[Pixel coordinate grounding data]
****************
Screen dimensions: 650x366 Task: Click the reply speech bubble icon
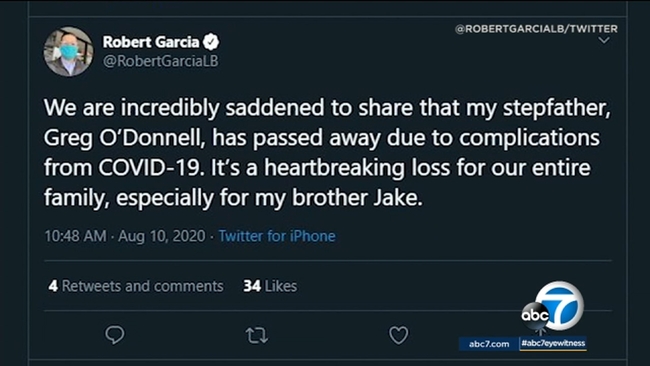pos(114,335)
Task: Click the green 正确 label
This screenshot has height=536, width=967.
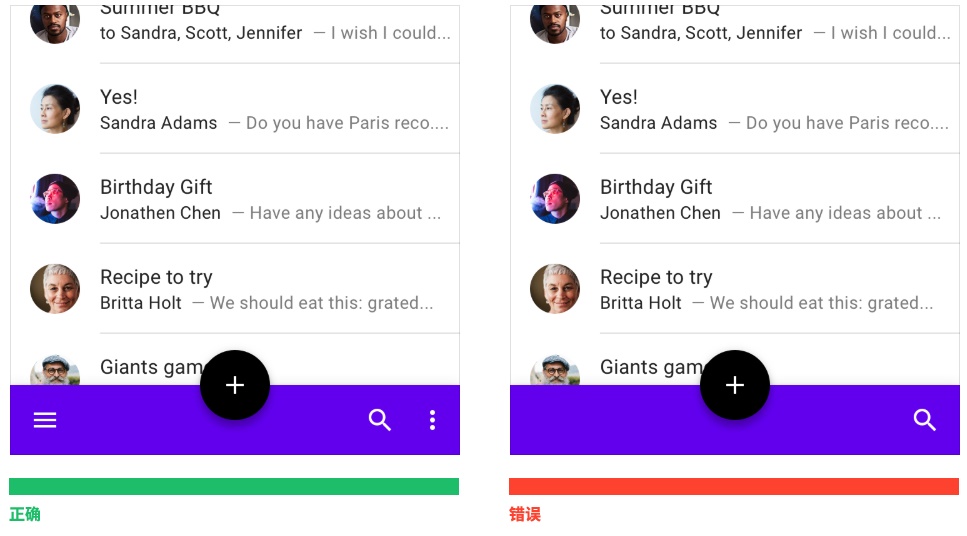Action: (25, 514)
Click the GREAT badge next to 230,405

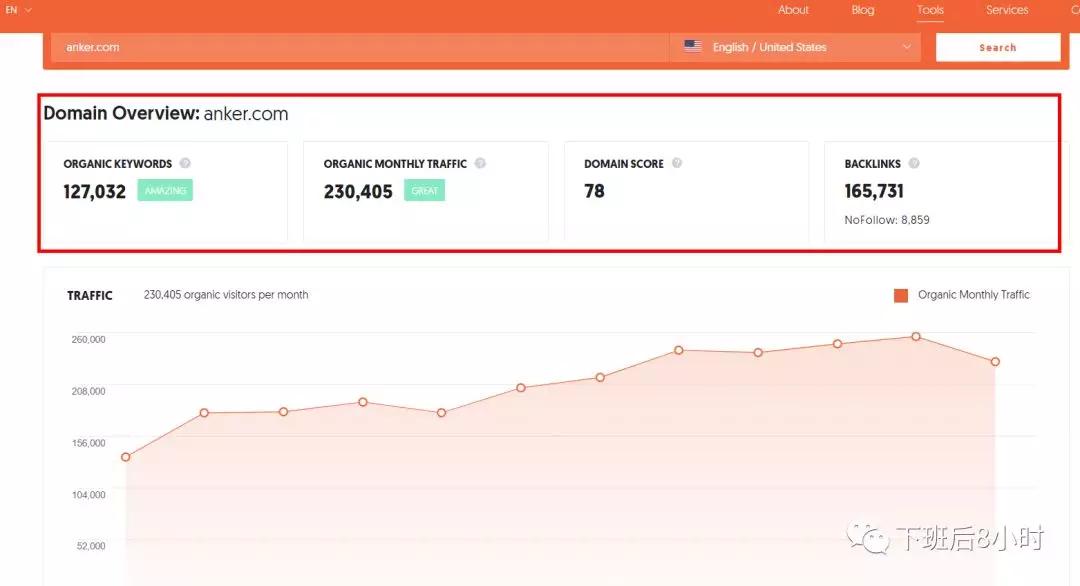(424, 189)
****************
An exact reproduction of the data is needed, with no pictures included.

▶ _Your response_:
Screen dimensions: 650x366 Task: Click the reply speech bubble icon
pos(114,335)
Task: Click the green 正确 label
This screenshot has height=536, width=967.
Action: (25, 514)
Click the GREAT badge next to 230,405

(424, 189)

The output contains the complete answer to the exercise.